Continuing the aural/oral training begun in fourth grade, students acquire more vocabulary and grammatical structures as a natural extension of their desire to communicate in French, whether through a game, solving a puzzle or participating in an activity with a friend. While the main emphasis in this program remains aura/oral, there is a written component as well. Activities are supplemented by nursery rhymes, videos, dialogues, puppets and songs. Topics include sports, professions, days of the week, animals, numbers, adjectives, the verbs "Avoir" and "être", and simple negation. Special projects include baguette making and celebrating Mardi Gras.
The fifth grade Spanish course makes use of the Descubre el Español series. Students learn Spanish through conversation, cultural activities, and games. Workbook exercises parallel aural/oral activities as writing increases in importance. Topics can include greetings and introductions, descriptions, the verb ser, cognates, gender/number agreement, clothing, colors, sports and activities, shopping, places and activities in the community, the verb estar, school and classes, telling time, days of the week, months of the year, and question words. Students learn about the culture of several Spanish-speaking countries, including Bolivia, Spain and Mexico. Cultural activities can include making maps, writing postcards, and making masks for the Day of the Dead.

= = = = =

WHAT YOU WILL DO —
a. In the course description, copy the text starting at "Continuing the aural/oral" and ending at "celebrating Mardi Gras.", substituting "Carnival" for "Mardi Gras".
b. According to the course description, which series does the fifth grade Spanish course use?
The material after this point is not needed.

MATERIAL PROVIDED —
= = = = =

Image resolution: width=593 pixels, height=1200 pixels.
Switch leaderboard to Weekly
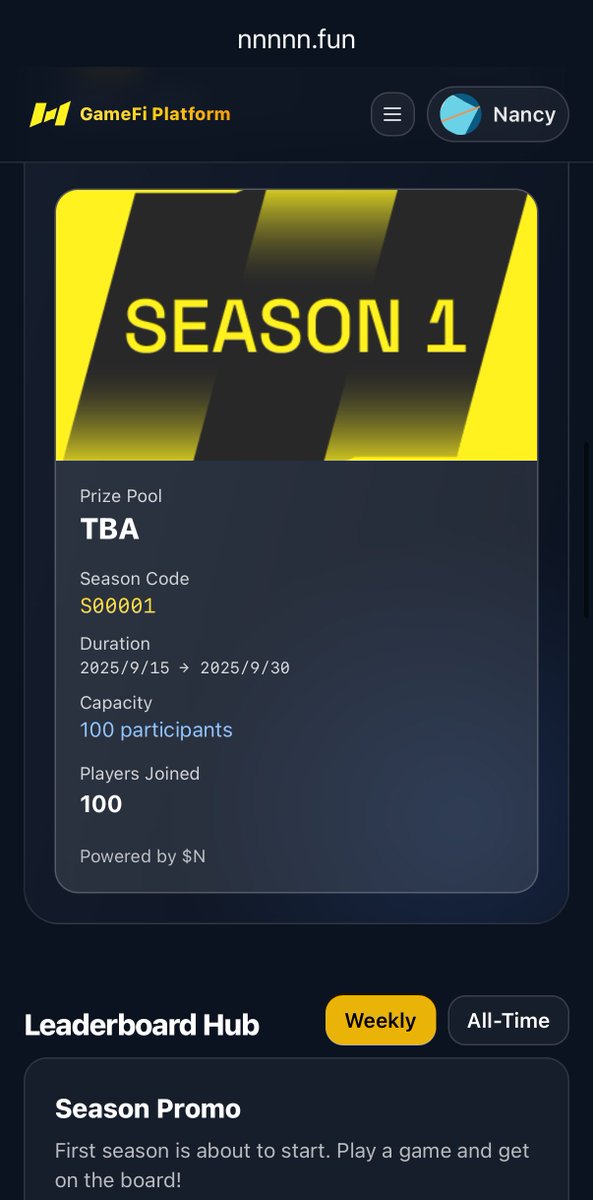point(380,1020)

= = = = =

RESPONSES TO THE TASKS —
a.
Continuing the aural/oral training begun in fourth grade, students acquire more vocabulary and grammatical structures as a natural extension of their desire to communicate in French, whether through a game, solving a puzzle or participating in an activity with a friend. While the main emphasis in this program remains aura/oral, there is a written component as well. Activities are supplemented by nursery rhymes, videos, dialogues, puppets and songs. Topics include sports, professions, days of the week, animals, numbers, adjectives, the verbs "Avoir" and "être", and simple negation. Special projects include baguette making and celebrating Carnival.

b. The Descubre el Español series.